A single attempt at opening the lock wasn't enough..

Rust had built over it because it hadn't been oiled in a long while...

But I kept trying...

One day, the lock did finally open but it then took a little while for it to go loose and free my heart...

And then that too happened...

And on that day, my heart danced..

It flew around and smiled and giggled..

It felt free and happy...

Happiness- yes I could feel that too because now my heart was free..

Free of hate and anguish, pain and negativity, frustration and fury...

I let go of it slowly but I did let it all go...

And that brought me peace...

Image Source


The poem isn't well-polished, but I like it because that is how I felt when I chose to forgive my father for not being the father I wanted him to and for not being the husband my mother wished for him to be...

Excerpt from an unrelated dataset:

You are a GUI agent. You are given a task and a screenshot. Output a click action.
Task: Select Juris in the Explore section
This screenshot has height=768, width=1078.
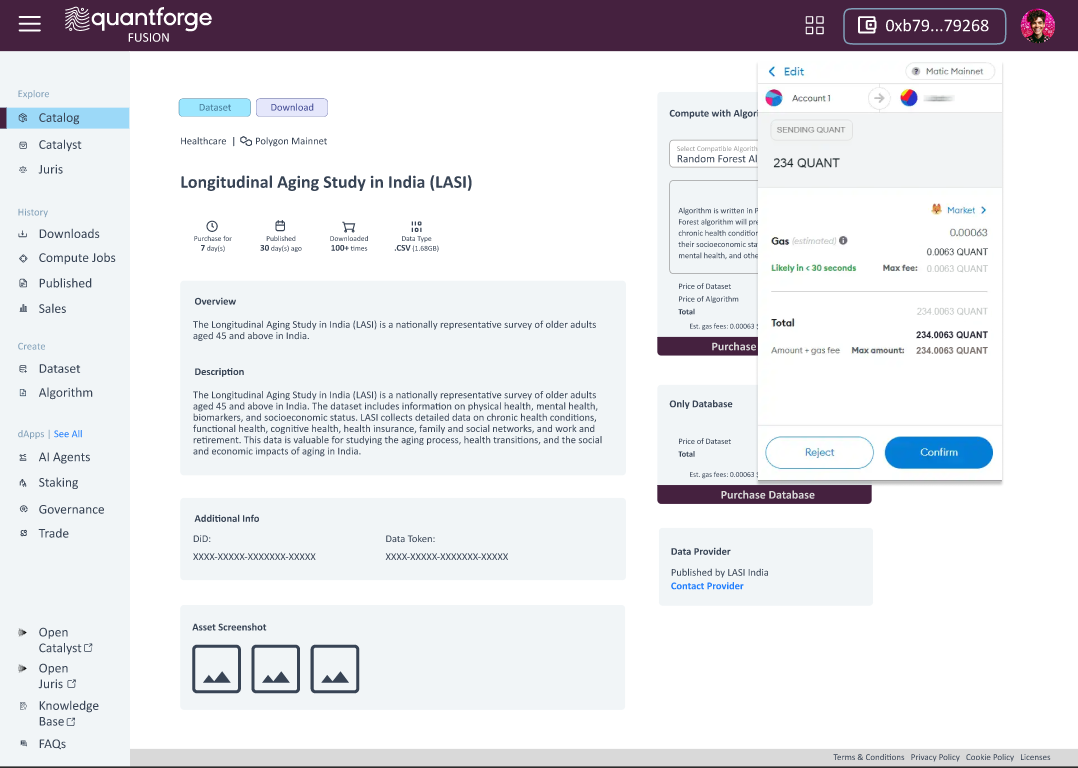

What does forgiveness mean to you? How do you feel about forgiving people? Did this poem make you think of the time you had to forgive someone? Looking forward to some interesting answers. And my Steemit family, I have missed you all but now I'll try to be more present here because this is my home..

Love and light,

Sharoon.


Here are some of my articles that may interest you:

Sometimes, All You Need to Do is Say No!!

Why You Need to Live for Yourself too and Not Just for Your Kids

My Thoughts on Monster Energy...
Why We Must Take One Goal at a Time?

The Power of Hugs

"Now that we have a better understanding of patriarchy and matriarchy, what is your ideal societal structure?"- @ecotrain QOTW

10 Things I wish I knew Challenge

Going Back to Home Sweet Home (A Short 50 Word Story)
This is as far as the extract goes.